• _Exercise_
Could you write out the data that follows, exactly and in full?

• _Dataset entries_
.....
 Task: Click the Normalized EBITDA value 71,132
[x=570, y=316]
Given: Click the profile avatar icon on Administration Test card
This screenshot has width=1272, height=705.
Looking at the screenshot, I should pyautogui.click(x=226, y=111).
.....
• _Response area_
 Task: Click the Normalized EBITDA value 71,132
[x=570, y=316]
Given: Click the profile avatar icon on Administration Test card
This screenshot has width=1272, height=705.
Looking at the screenshot, I should pyautogui.click(x=226, y=111).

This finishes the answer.